== WHAT TO DO ==
(a) In the post on Future Shock, substitute "android" for "robot" and give the passage from "FUTURE SHOCK: In" up to and including "menus, and kiosks.".
(b) According to the post on Future Shock, who coined the term "Future Shock"?
(c) Carry the post on Future Shock forward from the point at which it stops.

FUTURE SHOCK: In the year 1972, Orson Welles is freaking the f--- out.



If you have not seen Future Shock, a 1972 documentary based on a hit book about the rapid advance of technology, you must. You owe it to yourself, both to laugh and to kind of worry a little.
Imagine how disconcerting! The movie says, to go the airport and be faced with a gate agent who might be a robot!  This is a world before: the Internet, automated phone menus, and kiosks.
The phone book has to be re-written EVERY DAY, the movie tells us, in a grim sort of way that indicates that this fact alone is some kind of Apocalypse.
Orson Welles, the evil drug manufacturer in The Third Man*, here is our narrator, smoking his cigars and walking us through a litany of the frightening and fast changes wrought by technology. "Future Shock" is a term coined by futurist Alvin Toffler, and it kind of means "too much change too fast," which some would call "the beginning of the Singularity," though I prefer "Wired Koyaanisqatsi."About the phone books?
"Nothing is permanent anymore... The telephone directory is re-written every day in an effort to keep track of the mobile society, pages printed out by the computer, deletions, additions, numbers, the rate of change reflecting the fact that where we live means less and less as we breed a race of nomads... few suspect how massive, widespread and uprooting these migrations are."
About that. Oh, I believe that it's true that the phone books were soon (as in, 40 years later) rendered mostly obsolete, but is it true that the freedom to move around has been-- wait a minute. He didn't even really say what was bad here. Just that it was happening. And that was sort of scary. How scary? Next we interview young people aimlessly going places on buses, and they look blissful, but Welles sounds disturbed, so I guess they are scary.

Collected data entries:

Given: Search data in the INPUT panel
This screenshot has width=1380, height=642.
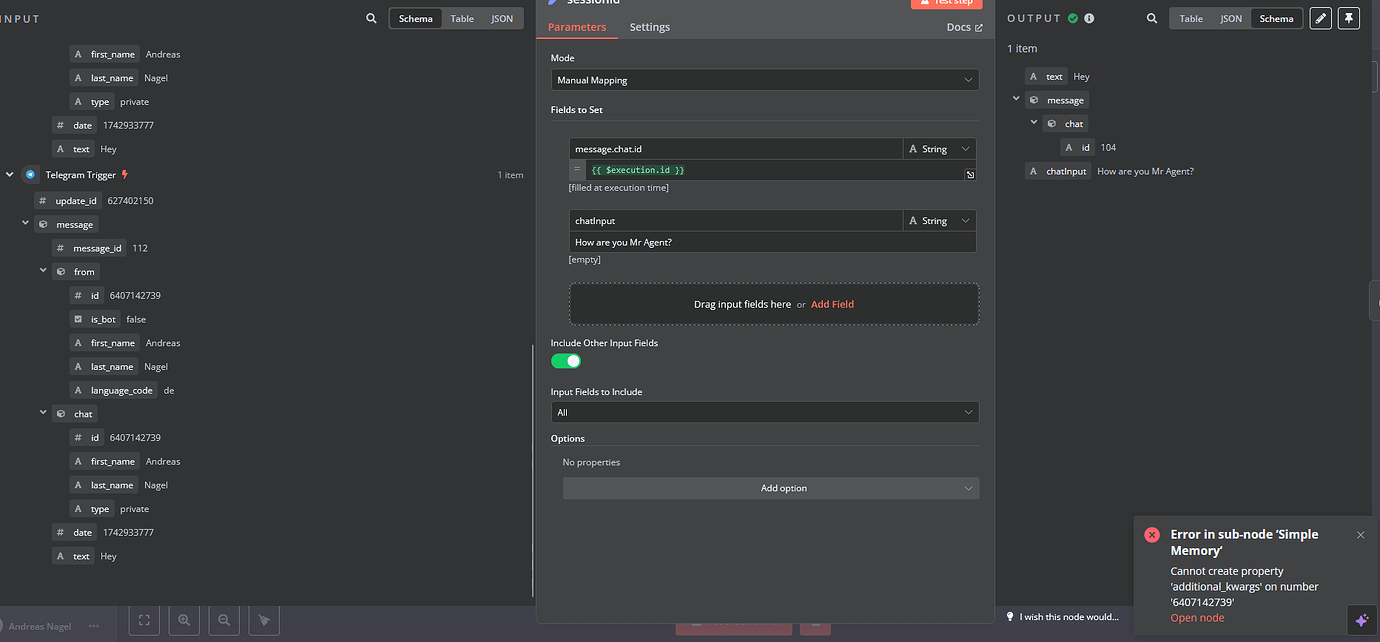Looking at the screenshot, I should 371,17.
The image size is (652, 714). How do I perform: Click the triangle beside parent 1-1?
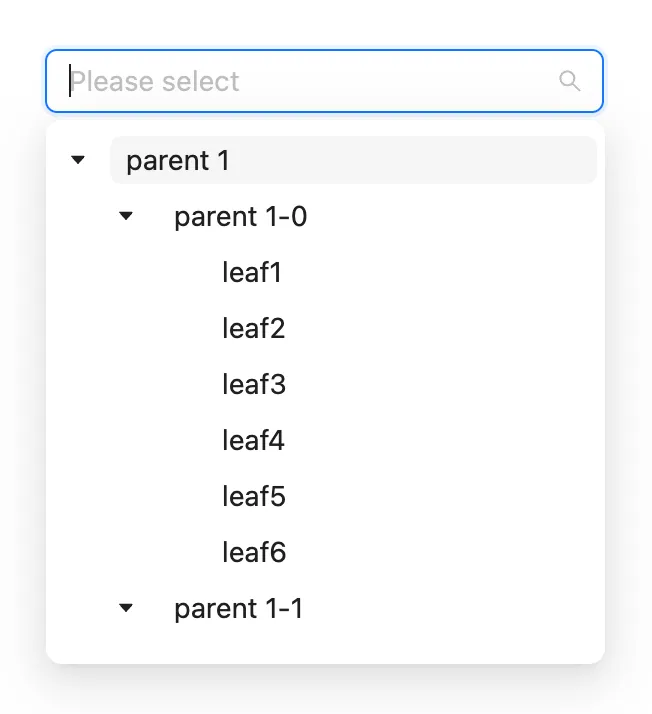point(126,608)
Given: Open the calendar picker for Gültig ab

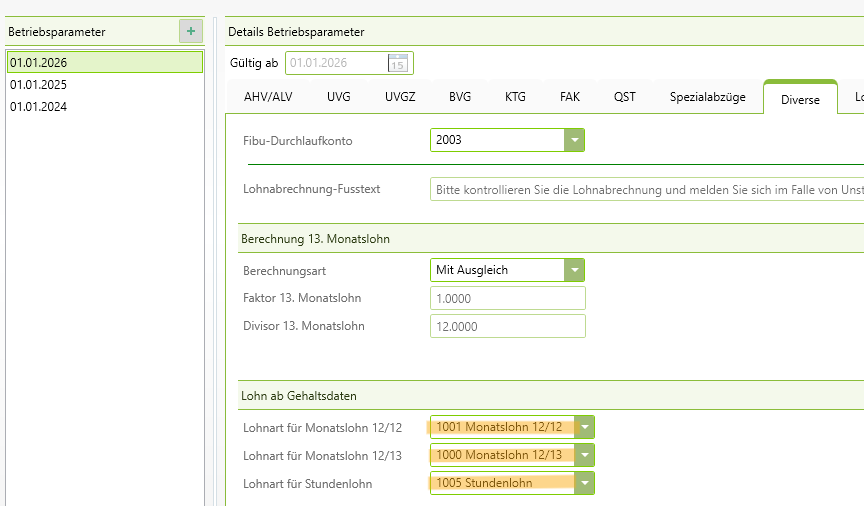Looking at the screenshot, I should [398, 63].
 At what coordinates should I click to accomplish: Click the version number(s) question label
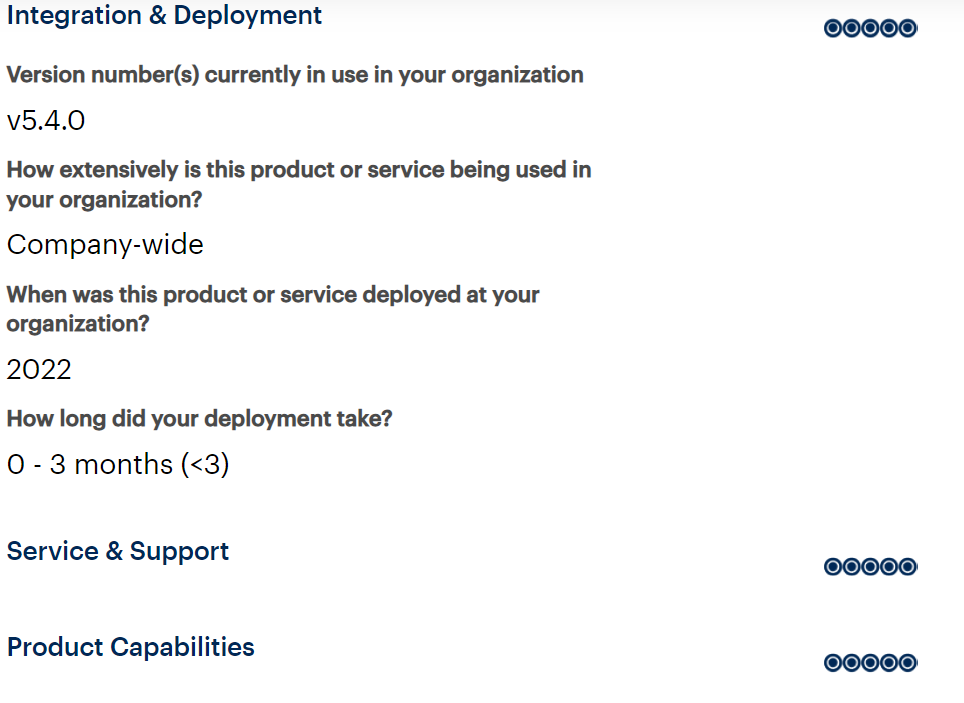(x=295, y=75)
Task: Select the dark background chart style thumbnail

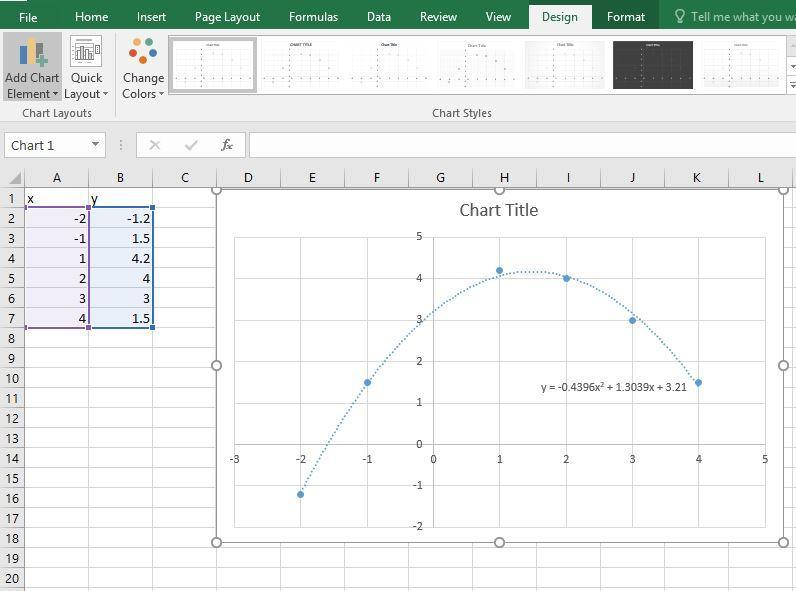Action: coord(652,65)
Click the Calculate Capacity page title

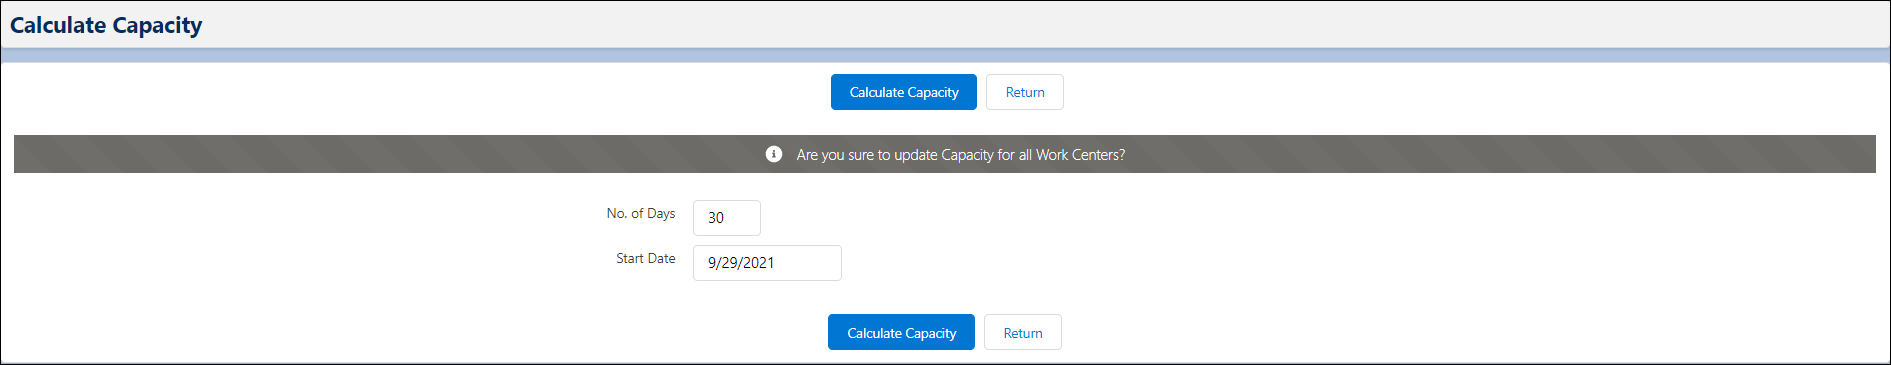(106, 25)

== RESULTS BY TASK ==
(a)
FUTURE SHOCK: In the year 1972, Orson Welles is freaking the f--- out.



If you have not seen Future Shock, a 1972 documentary based on a hit book about the rapid advance of technology, you must. You owe it to yourself, both to laugh and to kind of worry a little.
Imagine how disconcerting! The movie says, to go the airport and be faced with a gate agent who might be a android!  This is a world before: the Internet, automated phone menus, and kiosks.

(b) The futurist Alvin Toffler.

(c)
The world is changing fast, the movie shows us, demonstrating social changes such as communes and gay marriage. Unclear whether that is supposed to be scary.

The movie is really just a panicky litany with the question:
"Is there danger in the path we're taking? What happens to the definition of man? Who is he? What is he?"

Some of the future really is scary, if a little oddball in presentation: "Babytoriums! Genetic superstores of the future!" Which you will shop from using a slide carousel, because of course we can picture genetic manipulation but no one expects the iPad.

Marriage is in trouble, and Future Shock lays this danger at the feet of Rapid Change:
"In our society marriage is ideally based on love... but the likelihood that people will grow and develop at the same rate becomes more and more remote for rapid change places a heavy burden on the fragile thread of love." To illustrate this, we see people bickering more or less the way they probably did before Future Shock and after Facebook, and I'm not sure rapid change is at fault.

"With technological changes, more changes will come!" Orson Welles says, still talking about marriage, I think. Then he goes off on a rant that I took down this way because it was going too fast:

Confused, helpless, unable to cope! Stress!

I was moved by one thought experiment expressed by the movie, about the loss of choice *not* to enhance our lives with technology, which anyone who can't turn off their smartphone could lecture any of us about. I'm one.

It introduces us to the facelift and figures this to be amazing.

It all seems disconnected from the future that arrived and yet not a moment is actually wrong (except some things that have not come to pass, such as altering our skin color for fun, though some of us are orange.)

And then Toffler says this, and he's darn right:

“We can no longer allow technology just to come roaring down at us. We must begin to say “No” to certain kinds of technology and begin to control technological change, because we have now reached the point at which technology is so powerful and so rapid that it may destroy us, unless we control it. But what is the most important is we simply do not accept everything; that we begin to make critical decisions about what kind of world we want and what kind of technology we want.”
The documentary is 43 minutes long and on Youtube-- hit my playlist above to try it.


*No, come on, I know who Orson Welles is.